Idaho to take back control of privately run state prison - mschuster91
http://www.theguardian.com/world/2014/jan/03/idaho-take-control-privately-run-state-prison
======
Theodores
Compare and contrast with Norway. Also from the Grauniad:

[http://www.theguardian.com/society/2013/feb/25/norwegian-
pri...](http://www.theguardian.com/society/2013/feb/25/norwegian-prison-
inmates-treated-like-people)

Includes this idea that has not been thought of in U.S. prison policy:

"...justice for society demands that people we release from prison should be
less likely to cause further harm or distress to others, and better equipped
to live as law-abiding citizens."

Note how the Norwegian system treated the Oslo bomber, by giving him a decent
prison existence rather than treating him as the worst of the worst. This has
denied him notoriety. He can't 'pay' for his crimes by being cruelly treated.
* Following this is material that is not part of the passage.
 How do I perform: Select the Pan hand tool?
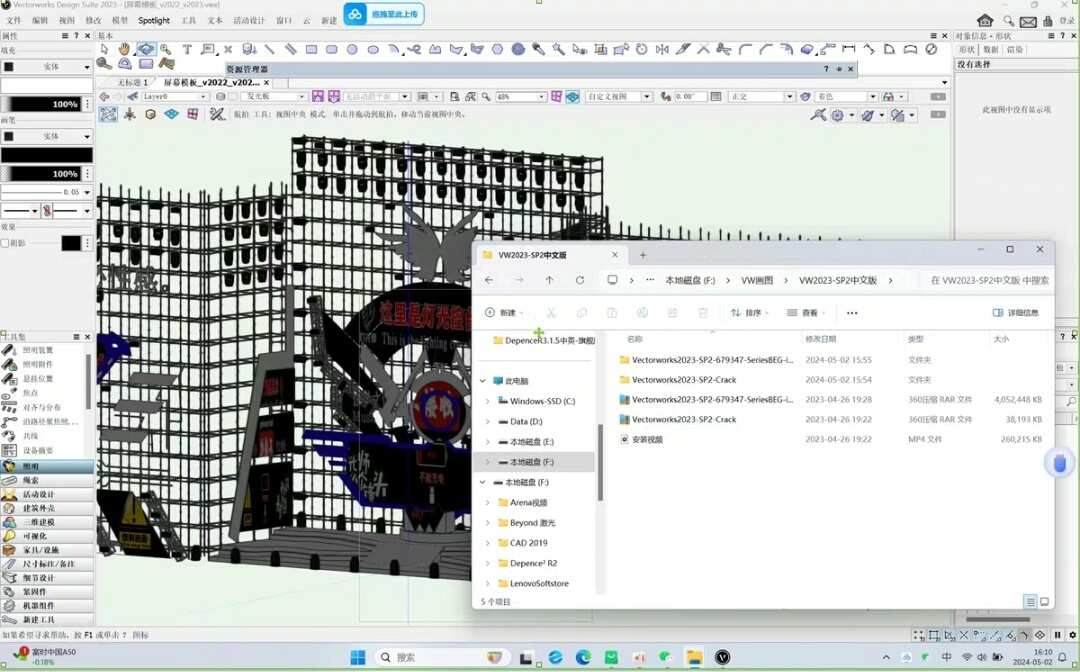pos(125,49)
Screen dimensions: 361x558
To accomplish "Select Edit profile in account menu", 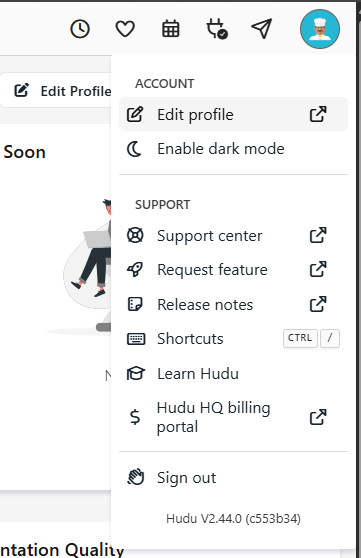I will coord(233,114).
In Norway the re-offending rate is a fraction of anywhere else. So, for the
Norwegian taxpayer, the deluxe facilities make financial sense.

It would take strong leadership and a generation to move the U.S. 'let them
die by lethal injection' to something more like what there is in Norway,
however, as Idaho illustrates, moves in the right direction can be made by
individual states.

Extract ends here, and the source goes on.